「会話、公共、ど猥褻。悪いのは誰だ」湯原昌泰
年末の年越しライブを見終わって、終電を逃し、店が閉まるまでのライブハウス。隣になった若い女性といくつか言葉を交わし、芯まで冷え切る東京の夜更け。始発が動くまでの間、近くの漫画喫茶で時間を潰そうかという話になって、その個室。
「相変わらず、東京の漫喫は汚ねぇなぁ」
「前の人が使った指紋とか、机にべったりついてそうですよね」
「よかったらウェットティッシュ、使ってね」
「ありがとうございます。私も5枚、とってきちゃいました」
「芳香剤の匂いも安っぽいねぇ」
「でも私、このパチンコ屋みたいな匂い、結構好きかも」
「ところで今日のライブ、よかったねぇ」
「うん、本当にすごかった」
「どの曲がよかったですか?」
「私は2曲目にやった、『茨の城。利根川、取手、守る谷。まるで敵は東京にありと、言っているかのようですね。お疲れ様です』がよかったなぁ」
「俺は5曲目の『なぜ夕焼けが美しいか知ってます?それは友達もいない、恋人もいない、金もない。まるでゴミのように生きる俺らを、少し慰めるためですよ』がよかった」
「わかる。『日本人のくせに、ダーリンってサビ、なんなんだよ』ってね」
「『え?年収600万円で、取られる税金200万円?残った金、400万円。そこから消費税引かれて360万円って、家賃払ったらもう終わりでんがな』ってか」
「ギターもかっこよかったですねぇ」
「最初にやることが全ての弦の音を狂わせることだからねぇ」
「ところで君は他にどんなバンドを聞くの?」
「私は最近、MOSTを聞いてました、久しぶりに。わかるかな」
「え、MOST?MOSTってPhewさんがボーカルのMOST?」
「うん、そのMOST。私、AUNT SALLYも大好きで」
「わかる。俺も大好き。じゃあもしかして倉橋由美子さんなんかも好き?」
「倉橋由美子さんも好きだし桐野夏生さんも好きですよ。
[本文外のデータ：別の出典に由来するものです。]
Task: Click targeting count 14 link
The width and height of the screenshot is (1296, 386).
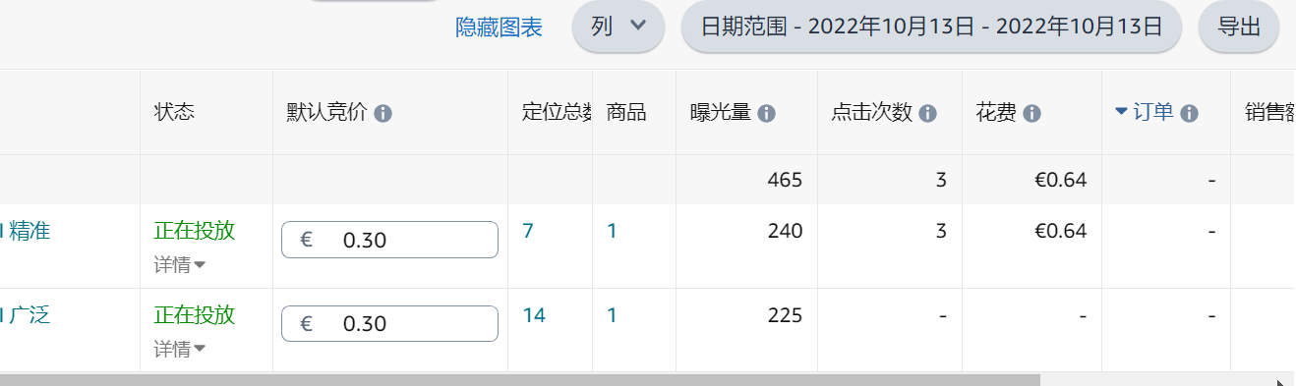Action: pyautogui.click(x=534, y=315)
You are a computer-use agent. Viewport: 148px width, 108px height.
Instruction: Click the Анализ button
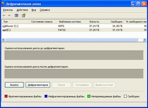[14, 85]
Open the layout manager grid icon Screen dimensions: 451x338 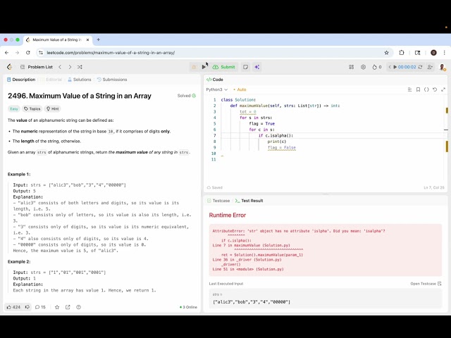[352, 67]
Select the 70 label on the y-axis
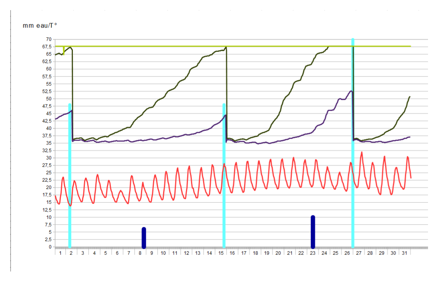 point(48,39)
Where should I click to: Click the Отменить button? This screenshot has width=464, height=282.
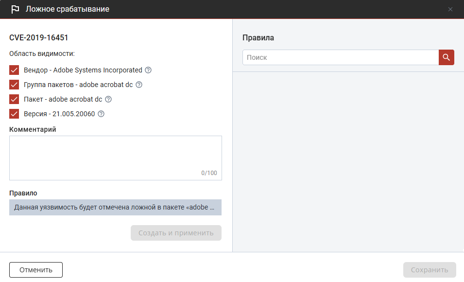click(36, 270)
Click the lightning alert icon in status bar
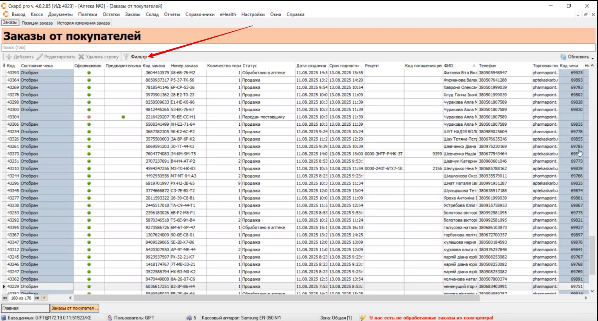This screenshot has width=598, height=321. click(x=363, y=318)
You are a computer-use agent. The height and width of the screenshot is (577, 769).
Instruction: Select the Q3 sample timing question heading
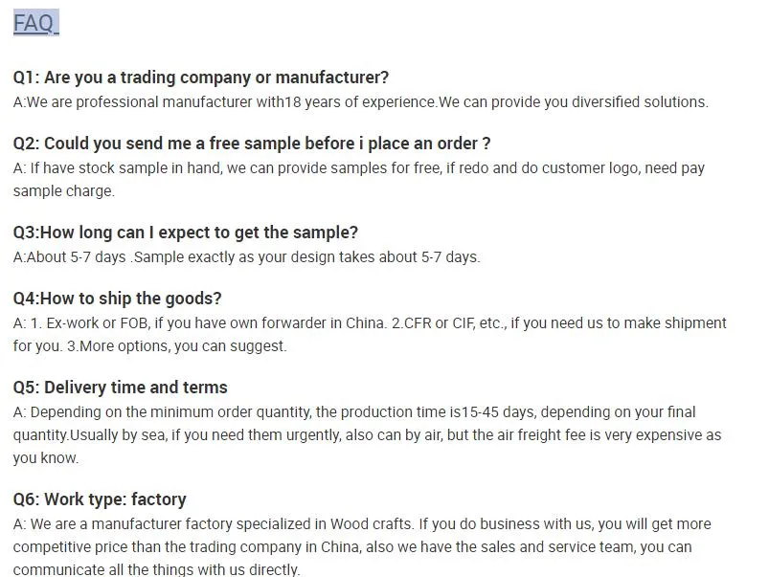click(186, 233)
山田花子さんの漫画も、冬になると読み返したくなるなぁ」
「マジか。じゃあ蛭子能収も?」
「勿論!個展にも行ったし、島本和彦さんも大好き」
「じゃあ寺山修司と三上寛?」
「うんうん。INUも好きだし、ピーズも好きですよ」
「ちょっと待ってくれ。じゃあバタイユは?バタイユはダメなのか?」
「バタイユだってダメじゃないし、チャールズ・ブコウスキーだって全然OKです」
「ブク!ブク!やつに小便をするためのおまるがなかったとしても、それは俺のせいじゃないよ!」
「あなたは美徳ではなく、快楽によって私を説得すべきだったわ!」
「な、なんてことだ。カートコバーンがニルバーナで、マーズボルタが中上健次だよ」
「織田作之助と深沢七郎って、藤崎麻里と野坂昭如だったんですね」
「ねぇ君…、君の名前はなんていうの?」
「私?私は幸子です」
「あぁもう耐えられない。幸子ちゃん。こんな空間、よくないよ。狭くて暗くて猥褻だ。熱く、可能性に満ちている。俺は外に行ってくる。爪なんて赤く塗っちゃってさ。君の匂いもよすぎんだよ。俺は新鮮な冬の空気が吸いたい」
「え、待って、置いてくの?それならここのお金、払ってよね!」
会話、公共、ど猥褻。悪いのは誰だ。